___ RECORDS SHOWN

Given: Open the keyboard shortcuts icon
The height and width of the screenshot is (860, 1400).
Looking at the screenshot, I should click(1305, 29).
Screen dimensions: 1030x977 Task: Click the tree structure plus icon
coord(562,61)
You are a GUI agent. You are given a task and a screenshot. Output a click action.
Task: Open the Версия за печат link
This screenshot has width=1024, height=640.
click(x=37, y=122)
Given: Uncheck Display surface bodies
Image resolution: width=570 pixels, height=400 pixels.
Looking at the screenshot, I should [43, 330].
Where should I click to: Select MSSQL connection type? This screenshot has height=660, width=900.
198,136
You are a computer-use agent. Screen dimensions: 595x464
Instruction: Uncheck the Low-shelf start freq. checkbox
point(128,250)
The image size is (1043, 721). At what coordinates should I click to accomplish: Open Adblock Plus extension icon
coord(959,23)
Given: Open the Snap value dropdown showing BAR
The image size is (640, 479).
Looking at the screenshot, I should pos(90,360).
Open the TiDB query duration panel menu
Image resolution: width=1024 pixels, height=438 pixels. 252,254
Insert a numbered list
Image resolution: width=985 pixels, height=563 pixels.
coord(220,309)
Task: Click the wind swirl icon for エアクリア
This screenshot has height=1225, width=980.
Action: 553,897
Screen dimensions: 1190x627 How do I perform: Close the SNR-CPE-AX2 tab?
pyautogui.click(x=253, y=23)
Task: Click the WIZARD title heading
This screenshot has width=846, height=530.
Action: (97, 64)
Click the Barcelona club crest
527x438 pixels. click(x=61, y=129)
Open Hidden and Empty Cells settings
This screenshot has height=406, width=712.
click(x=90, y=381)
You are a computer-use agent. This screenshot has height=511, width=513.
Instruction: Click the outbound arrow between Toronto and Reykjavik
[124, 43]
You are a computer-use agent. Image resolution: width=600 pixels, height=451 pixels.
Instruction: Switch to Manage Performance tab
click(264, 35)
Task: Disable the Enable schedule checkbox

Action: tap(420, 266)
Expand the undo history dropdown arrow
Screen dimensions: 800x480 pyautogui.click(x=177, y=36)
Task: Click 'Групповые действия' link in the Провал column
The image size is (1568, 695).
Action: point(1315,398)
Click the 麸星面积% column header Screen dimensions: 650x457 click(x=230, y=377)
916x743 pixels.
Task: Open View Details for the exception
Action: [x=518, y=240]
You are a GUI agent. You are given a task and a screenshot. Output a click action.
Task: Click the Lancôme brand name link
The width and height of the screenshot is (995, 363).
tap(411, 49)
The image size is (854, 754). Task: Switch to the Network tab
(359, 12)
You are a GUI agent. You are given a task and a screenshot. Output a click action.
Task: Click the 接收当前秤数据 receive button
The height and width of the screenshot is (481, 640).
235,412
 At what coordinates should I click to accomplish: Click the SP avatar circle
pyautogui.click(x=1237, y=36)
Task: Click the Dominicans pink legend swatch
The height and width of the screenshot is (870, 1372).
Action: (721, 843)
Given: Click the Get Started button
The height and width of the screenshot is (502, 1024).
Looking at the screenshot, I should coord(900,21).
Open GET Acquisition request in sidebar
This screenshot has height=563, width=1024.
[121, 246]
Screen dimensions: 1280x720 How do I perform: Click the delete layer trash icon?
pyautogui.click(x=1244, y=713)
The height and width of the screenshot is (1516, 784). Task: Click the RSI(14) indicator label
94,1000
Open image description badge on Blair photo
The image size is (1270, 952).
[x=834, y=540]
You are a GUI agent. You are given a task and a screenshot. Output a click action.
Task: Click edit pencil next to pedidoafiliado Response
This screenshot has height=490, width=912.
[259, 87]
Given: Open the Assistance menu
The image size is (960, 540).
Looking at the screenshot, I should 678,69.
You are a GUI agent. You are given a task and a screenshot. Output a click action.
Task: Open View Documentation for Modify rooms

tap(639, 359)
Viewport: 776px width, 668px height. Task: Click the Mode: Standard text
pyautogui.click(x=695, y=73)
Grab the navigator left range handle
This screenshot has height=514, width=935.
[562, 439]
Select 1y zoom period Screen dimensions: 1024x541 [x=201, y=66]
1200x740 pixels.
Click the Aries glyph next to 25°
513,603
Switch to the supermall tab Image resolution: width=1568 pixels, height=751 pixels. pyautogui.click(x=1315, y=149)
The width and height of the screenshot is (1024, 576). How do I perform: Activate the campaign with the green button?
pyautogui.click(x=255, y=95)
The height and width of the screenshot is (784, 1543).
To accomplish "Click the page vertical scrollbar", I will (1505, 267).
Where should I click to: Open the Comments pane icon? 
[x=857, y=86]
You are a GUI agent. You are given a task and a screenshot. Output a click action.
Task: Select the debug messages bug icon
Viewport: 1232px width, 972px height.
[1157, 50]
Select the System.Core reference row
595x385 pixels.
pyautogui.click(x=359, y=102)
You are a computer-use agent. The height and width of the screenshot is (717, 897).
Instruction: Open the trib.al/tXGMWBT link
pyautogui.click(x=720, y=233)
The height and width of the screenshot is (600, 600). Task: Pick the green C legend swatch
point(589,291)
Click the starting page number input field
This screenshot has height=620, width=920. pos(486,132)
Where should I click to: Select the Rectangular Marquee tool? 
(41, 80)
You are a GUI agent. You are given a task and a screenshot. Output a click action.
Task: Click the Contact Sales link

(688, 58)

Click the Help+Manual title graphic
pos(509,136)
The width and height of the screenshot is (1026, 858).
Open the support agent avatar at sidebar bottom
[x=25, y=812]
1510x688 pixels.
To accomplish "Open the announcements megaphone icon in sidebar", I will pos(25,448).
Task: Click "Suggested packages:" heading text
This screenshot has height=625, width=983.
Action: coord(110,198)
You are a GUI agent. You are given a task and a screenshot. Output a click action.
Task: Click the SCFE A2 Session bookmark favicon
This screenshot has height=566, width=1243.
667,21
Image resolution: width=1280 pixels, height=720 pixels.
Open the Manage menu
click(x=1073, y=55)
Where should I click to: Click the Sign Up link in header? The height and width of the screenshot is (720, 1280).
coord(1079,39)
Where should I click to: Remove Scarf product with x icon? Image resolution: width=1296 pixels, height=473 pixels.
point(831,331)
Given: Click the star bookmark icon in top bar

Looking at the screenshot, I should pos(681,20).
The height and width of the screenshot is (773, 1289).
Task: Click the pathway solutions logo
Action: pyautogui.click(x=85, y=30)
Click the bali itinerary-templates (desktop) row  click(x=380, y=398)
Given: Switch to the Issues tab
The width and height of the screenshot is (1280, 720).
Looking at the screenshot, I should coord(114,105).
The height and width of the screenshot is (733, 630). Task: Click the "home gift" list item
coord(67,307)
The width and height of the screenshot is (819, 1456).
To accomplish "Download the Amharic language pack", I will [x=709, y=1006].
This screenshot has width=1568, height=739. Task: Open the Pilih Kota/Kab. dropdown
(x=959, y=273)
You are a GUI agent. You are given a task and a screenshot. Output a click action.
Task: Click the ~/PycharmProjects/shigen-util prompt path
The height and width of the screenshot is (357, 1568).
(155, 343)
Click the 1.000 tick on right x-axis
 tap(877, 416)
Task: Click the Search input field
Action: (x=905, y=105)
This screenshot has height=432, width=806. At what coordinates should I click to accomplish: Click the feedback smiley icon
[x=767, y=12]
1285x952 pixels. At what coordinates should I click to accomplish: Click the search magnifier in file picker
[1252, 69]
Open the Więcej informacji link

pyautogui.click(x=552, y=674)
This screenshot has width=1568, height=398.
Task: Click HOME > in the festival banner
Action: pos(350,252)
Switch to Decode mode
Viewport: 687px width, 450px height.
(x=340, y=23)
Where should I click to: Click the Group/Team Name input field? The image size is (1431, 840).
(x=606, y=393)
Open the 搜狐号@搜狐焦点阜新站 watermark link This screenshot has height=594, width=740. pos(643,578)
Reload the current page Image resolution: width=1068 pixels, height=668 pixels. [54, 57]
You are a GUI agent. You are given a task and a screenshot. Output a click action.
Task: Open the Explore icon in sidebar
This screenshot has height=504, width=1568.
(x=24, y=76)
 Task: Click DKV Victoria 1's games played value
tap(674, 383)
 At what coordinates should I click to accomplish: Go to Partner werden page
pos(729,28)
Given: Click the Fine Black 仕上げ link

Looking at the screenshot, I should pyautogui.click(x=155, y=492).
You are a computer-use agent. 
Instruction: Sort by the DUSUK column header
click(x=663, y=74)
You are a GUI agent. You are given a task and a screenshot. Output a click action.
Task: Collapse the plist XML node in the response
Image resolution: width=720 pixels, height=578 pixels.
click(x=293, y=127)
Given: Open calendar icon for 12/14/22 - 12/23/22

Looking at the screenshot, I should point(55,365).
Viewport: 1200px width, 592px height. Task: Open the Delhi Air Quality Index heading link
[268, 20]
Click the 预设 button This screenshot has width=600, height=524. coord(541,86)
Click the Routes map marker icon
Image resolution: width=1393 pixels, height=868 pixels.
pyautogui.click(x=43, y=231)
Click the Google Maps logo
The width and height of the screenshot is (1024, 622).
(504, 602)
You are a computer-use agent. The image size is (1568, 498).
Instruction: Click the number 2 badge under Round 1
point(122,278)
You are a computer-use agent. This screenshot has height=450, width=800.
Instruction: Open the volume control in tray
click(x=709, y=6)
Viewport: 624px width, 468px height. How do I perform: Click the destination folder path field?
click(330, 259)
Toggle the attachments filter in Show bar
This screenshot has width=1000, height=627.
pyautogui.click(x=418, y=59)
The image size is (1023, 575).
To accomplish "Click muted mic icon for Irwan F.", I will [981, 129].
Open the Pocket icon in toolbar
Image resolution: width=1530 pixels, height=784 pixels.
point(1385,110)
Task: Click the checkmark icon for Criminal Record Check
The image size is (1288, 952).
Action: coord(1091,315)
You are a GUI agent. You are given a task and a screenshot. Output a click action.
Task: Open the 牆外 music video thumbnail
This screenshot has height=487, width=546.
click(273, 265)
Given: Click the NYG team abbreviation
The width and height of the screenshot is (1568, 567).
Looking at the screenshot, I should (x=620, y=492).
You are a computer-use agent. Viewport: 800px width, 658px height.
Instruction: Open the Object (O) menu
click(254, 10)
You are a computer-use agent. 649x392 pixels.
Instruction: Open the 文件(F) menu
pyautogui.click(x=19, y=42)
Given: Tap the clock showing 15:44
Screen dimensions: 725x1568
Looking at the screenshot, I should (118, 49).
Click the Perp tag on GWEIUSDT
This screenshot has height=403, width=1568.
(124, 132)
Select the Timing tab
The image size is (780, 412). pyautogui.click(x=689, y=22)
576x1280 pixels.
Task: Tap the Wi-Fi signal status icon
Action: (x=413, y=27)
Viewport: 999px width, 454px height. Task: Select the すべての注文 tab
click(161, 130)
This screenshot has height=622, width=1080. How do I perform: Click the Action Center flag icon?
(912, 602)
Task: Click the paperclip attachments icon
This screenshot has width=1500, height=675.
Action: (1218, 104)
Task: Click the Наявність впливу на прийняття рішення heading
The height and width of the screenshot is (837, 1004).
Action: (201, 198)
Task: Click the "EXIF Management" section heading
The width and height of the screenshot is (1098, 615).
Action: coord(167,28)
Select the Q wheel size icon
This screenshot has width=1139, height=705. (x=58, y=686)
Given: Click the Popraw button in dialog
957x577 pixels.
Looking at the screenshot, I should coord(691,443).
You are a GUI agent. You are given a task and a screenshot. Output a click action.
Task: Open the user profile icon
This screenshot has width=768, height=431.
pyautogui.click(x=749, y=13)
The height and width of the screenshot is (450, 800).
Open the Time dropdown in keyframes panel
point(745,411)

______

### WORK REQUEST
Scan the data above and copy each line containing the word "showing".

### OUTPUT OF THE EXERCISE
Given: Open the Snap value dropdown showing BAR
Given: Tap the clock showing 15:44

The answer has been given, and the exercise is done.